“Parabéns, seu teste deu negativo. Você não tem Covid-19. Pode voltar para casa.” A frase, repetida milhares de vezes nos últimos meses em prontos-socorros e hospitais de todo o Brasil, tem sido uma verdadeira sentença de morte para grande número de brasileiros.
A afirmação é dura e difícil de ser aceita, mas a prova de que é verdadeira são as estatísticas sobre mortes causadas por “síndrome respiratória aguda grave” que, num primeiro momento, achávamos serem casos não diagnosticados de coronavírus. Mas não eram. Essas mortes, que agora sabemos terem sido causadas por H1N1, influenza A ou B, pelo vírus sincicial respiratório ou por pneumonias, estavam e devem estar ainda ocorrendo sem diagnóstico, em decorrência da preocupação exclusiva com a Covid-19.
Basta imaginar o que acontece a cada dia pelo Brasil inteiro: com febre, tosse, coriza, um paciente é levado às pressas para um pronto-socorro onde imediatamente é feito um teste, rápido ou RT-qPCR para Covid-19, porque nesse momento da pandemia esse vírus é a preocupação principal de todos e com razão. Quando vem o resultado, negativo, há evidente alívio tanto do médico como do paciente, que volta para casa. Só que volta com os mesmos sintomas, com a mesma febre e, certo de que sua doença, essa sim, seria uma “gripezinha”, deve ser tratada com um antitérmico, analgésico e talvez até mesmo com o chá de alho que a vovó receitava.
O problema é que a doença existe e, se for influenza, estamos esquecendo que todo ano ela mata um número significativo de brasileiros; se for pneumonia, pode ser mais mortal ainda. Mas, como todos estão preocupados com o coronavírus e o paciente não está contaminado por ele, fica sem o tratamento adequado; principalmente se for idoso ou tiver uma comorbidade, acaba falecendo.
É nesse contexto que ganham importância os testes mais sofisticados que estão saindo dos laboratórios de pesquisa mais avançados do mundo e que identificam não apenas contaminação pela Covid-19, mas por várias doenças. Para não nos centramos unicamente no coronavírus, lembro que há poucos meses voltaram a chegar ao Brasil os multitestes para doenças sexualmente transmissíveis produzidos na Coreia do Sul. Um único teste tem sete marcadores diferentes: para clamídia, gonorreia, tricomonas, entre outros.
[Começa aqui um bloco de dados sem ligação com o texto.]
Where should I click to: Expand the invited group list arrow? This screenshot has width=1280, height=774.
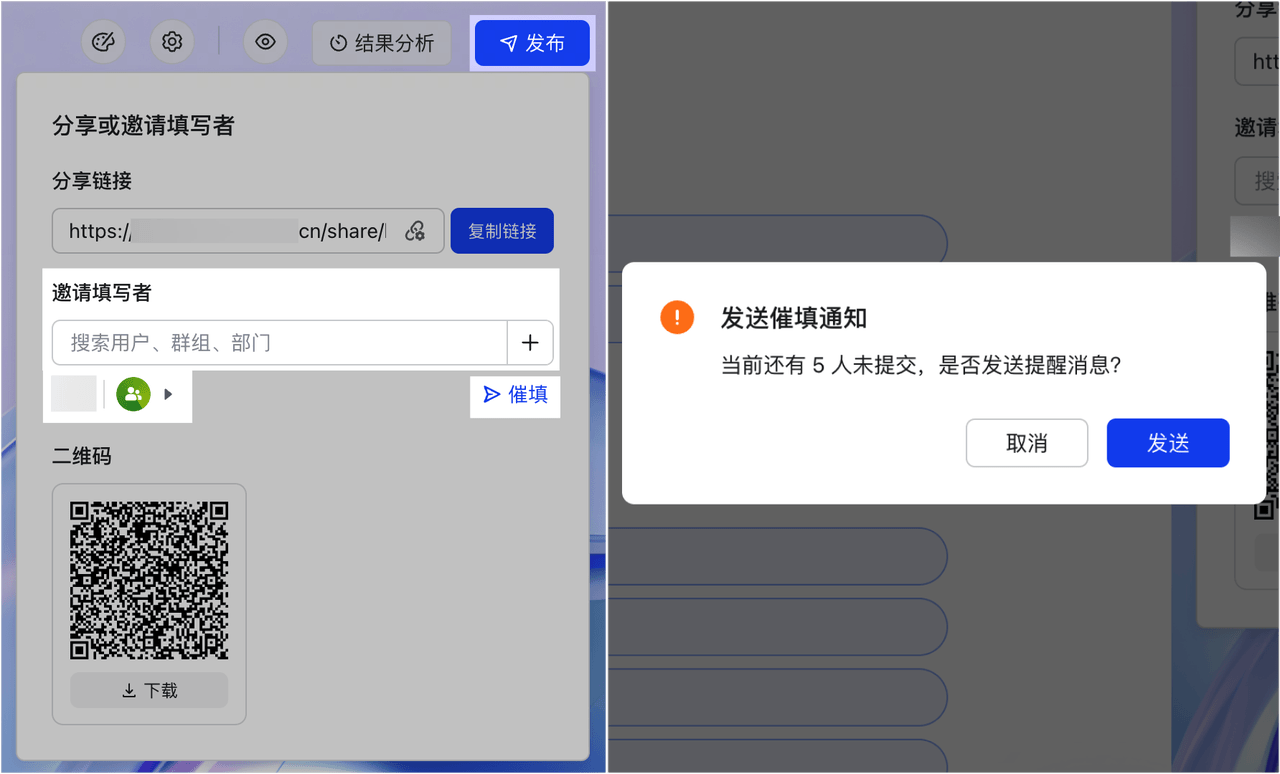tap(168, 394)
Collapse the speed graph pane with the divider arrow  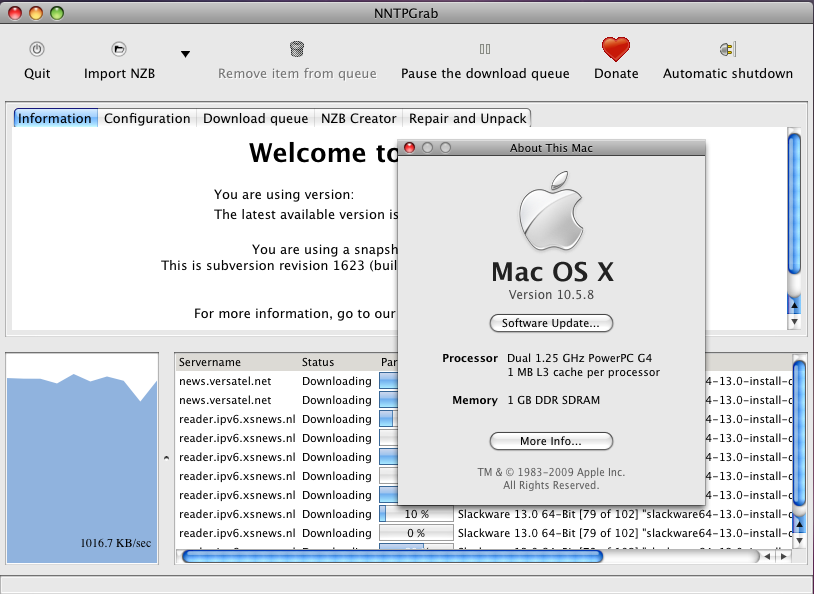[x=166, y=457]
Apenas com testes moleculares com múltiplos marcadores – e eles estão sendo desenvolvidos neste momento por pesquisadores de várias partes do planeta – é que poderemos atender à população carente, que mais facilmente se infecta com o vírus da influenza, pneumonia ou outras síndromes respiratórias. Para essa população que não tem como fazer isolamento, para famílias pobres nas quais por vezes três ou quatro pessoas dormem sobre o mesmo colchão, não tendo como evitar eventuais contaminações, para esses brasileiros é vital haver uma ferramenta que garanta um diagnóstico preciso, rápido e confiável, mesmo que o agente infeccioso não seja o Sars-CoV-2.
Atualmente é difícil um laboratório ter “espaço” para diagnosticar síndromes respiratórias não relacionadas à Covid-19. Em plena pandemia, não é viável parar de testar para o Sars-CoV-2 para usar os equipamentos ainda insuficientes para testar uma única amostra sucessivamente para gripe comum, para dengue ou para identificar qual o agente que causou pneumonia. O coronavírus tem preferência.
No médio prazo, porém – e sou bastante otimista nesse ponto –, vai haver uma vulgarização mundial de testes com múltiplos marcadores para as síndromes respiratórias. Nesse dia, que espero chegue logo, quando um paciente precisar ir a um pronto-socorro, sairá com o diagnóstico fechado, com a identificação exata do vírus que o afeta e com o tratamento. Quando, provavelmente no curto prazo, esse tempo chegar, tenho certeza de que as estatísticas brasileiras mostrarão uma queda vertical das mortes causadas pelo que chamamos hoje “síndrome respiratória aguda”. Oxalá eu esteja certo.
Guilherme Ambar é biólogo e CEO da Seegene do Brasil, ramo nacional da empresa cujos testes ajudaram a Coreia do Sul a ter sucesso contra a pandemia de Covid-19.